• EXERCISE TASK A: Return the rows below verbatim, starting with the line that contains "Share the 'struggle contest' tweet" and going up to and including the line that contains "Looking at the screenshot, I should coord(217,104).".
==== PASSAGE GIVEN ====
War Hardly Changes: The Disposable Heroes of Medal of Honor
Out of the past, from World War II, comes Medal of Honor with its first venture into the modern combat arena. Dreamworks Interactive released the first Medal of Honor in 1999. Steven Spielberg produced the first game, which spring-boarded off the late 90’s World War II Nazi nostalgia established by Spielberg’s successful 1998 film, Saving Private Ryan.
In original Medal of Honor you played as a solider going behind enemy lines and thwarting the Nazi machine of tyranny. It was fun, well received, spawned many sequels and add-ons and garnered a healthy fan base.
After too many visits to the World War II FPS genre, the general public finally decided that World War II is in fact old and needed to be put to bed for a while. Soon, games like Battlefield 2 and Call of Duty 4: Modern Warfare were all the rage on PC and gaming consoles. Axis and Allies combat is out and a Tom Clancy style storytelling is required for all games dealing with a post 9/11 world, looking for someone to blame and someone to kill.
Eleven years after the first game was released, Danger Close, a subsidiary of EA Los Angeles (EA absorbed DreamWorks Interactive around 2000), brings a reboot of the Medal of Honor franchise. It is also worth noting that 2 developers worked on the new Medal of Honor. Danger Close handled the single player game elements and Swedish company DICE took on the multiplayer gameplay.
====
• EXERCISE TASK B: Resume the Medal of Honor article from the point where it ends.
==== DATA SUPPLIED ====
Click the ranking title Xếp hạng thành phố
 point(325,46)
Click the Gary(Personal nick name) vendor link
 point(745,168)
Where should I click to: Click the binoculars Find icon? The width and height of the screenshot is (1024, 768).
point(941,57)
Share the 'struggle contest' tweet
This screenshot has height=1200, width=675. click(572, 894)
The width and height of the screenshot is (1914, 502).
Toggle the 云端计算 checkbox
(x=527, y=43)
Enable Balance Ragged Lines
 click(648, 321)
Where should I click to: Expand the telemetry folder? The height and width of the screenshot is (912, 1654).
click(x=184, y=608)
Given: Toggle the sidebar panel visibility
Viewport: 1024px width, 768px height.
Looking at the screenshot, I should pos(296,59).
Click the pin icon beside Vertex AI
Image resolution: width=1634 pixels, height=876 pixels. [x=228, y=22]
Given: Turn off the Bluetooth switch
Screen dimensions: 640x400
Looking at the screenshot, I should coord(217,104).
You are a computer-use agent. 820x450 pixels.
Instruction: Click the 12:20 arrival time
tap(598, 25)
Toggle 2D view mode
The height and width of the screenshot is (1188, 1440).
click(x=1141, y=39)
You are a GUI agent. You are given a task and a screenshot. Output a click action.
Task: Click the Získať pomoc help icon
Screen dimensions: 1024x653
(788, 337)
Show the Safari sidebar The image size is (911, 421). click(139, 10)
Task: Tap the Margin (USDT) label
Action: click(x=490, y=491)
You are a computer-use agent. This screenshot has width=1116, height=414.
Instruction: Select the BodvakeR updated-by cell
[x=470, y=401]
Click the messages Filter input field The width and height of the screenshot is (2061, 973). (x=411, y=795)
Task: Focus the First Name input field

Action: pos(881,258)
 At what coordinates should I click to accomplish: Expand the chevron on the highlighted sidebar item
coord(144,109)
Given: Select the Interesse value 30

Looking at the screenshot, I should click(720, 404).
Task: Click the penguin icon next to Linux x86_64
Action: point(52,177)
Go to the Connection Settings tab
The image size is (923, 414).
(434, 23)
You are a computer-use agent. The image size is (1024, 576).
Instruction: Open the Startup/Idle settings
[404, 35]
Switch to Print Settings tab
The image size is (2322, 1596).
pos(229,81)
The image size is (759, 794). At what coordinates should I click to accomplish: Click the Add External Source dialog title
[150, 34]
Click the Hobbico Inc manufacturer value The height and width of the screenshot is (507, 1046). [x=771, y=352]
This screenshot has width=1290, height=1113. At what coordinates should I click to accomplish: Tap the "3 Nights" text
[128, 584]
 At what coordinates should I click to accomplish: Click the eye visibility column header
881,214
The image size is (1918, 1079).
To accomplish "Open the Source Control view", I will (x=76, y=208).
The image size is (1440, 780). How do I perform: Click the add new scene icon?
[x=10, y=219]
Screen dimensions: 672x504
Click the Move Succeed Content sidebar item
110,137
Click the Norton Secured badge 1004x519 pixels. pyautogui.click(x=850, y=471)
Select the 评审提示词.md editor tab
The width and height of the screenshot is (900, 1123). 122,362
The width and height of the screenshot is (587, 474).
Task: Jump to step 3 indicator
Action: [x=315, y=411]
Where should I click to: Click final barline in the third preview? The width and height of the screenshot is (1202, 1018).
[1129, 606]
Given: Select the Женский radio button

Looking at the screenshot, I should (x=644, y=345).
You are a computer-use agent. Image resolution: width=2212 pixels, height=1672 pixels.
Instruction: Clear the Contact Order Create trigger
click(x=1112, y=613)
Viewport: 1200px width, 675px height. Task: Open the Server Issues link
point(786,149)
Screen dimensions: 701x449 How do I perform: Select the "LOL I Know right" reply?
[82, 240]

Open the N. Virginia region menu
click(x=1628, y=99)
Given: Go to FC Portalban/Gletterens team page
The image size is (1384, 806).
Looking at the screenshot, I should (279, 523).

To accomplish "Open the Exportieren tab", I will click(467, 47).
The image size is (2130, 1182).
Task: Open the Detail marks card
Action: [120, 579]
====
• TASK OUTPUT A:
Share the 'struggle contest' tweet
This screenshot has height=1200, width=675. click(572, 894)
The width and height of the screenshot is (1914, 502).
Toggle the 云端计算 checkbox
(x=527, y=43)
Enable Balance Ragged Lines
 click(648, 321)
Where should I click to: Expand the telemetry folder? The height and width of the screenshot is (912, 1654).
click(x=184, y=608)
Given: Toggle the sidebar panel visibility
Viewport: 1024px width, 768px height.
Looking at the screenshot, I should pos(296,59).
Click the pin icon beside Vertex AI
Image resolution: width=1634 pixels, height=876 pixels. [x=228, y=22]
Given: Turn off the Bluetooth switch
Screen dimensions: 640x400
Looking at the screenshot, I should coord(217,104).

• TASK OUTPUT B:
DICE is certainly no stranger to multiplayer. They are the developers behind the very successful Battlefield franchise, in particular its 2009 release of the downloadable only Battlefield 1943. Not only did Battlefield 1943 become one of the fastest selling games, it also was XBox Live’s most downloaded game of 2009. Because of DICE’s involvement, I was excited about the new Medal of Honor from the very beginning.
Medal of Honor’s first menu has the option for campaign or multiplayer; showing the division of the two games and really showing which company did which part. Say what you want about Call of Duty: MW2, that single player campaign (as short as it is) is tight as nails in coffin gameplay. There are no invisible walls and/or rocks to get stuck on. Medal of Honor on the other hand needs some polish.
I know if I push X when I have my reticule on another member of my squad, they can give me ammo. I know this because every time I pass over a member of the squad it says that in white text right across the screen. This handy tutorial style hint is present during the entire game. With this exploit there is never any pressure for conserving ammo, just spray and play.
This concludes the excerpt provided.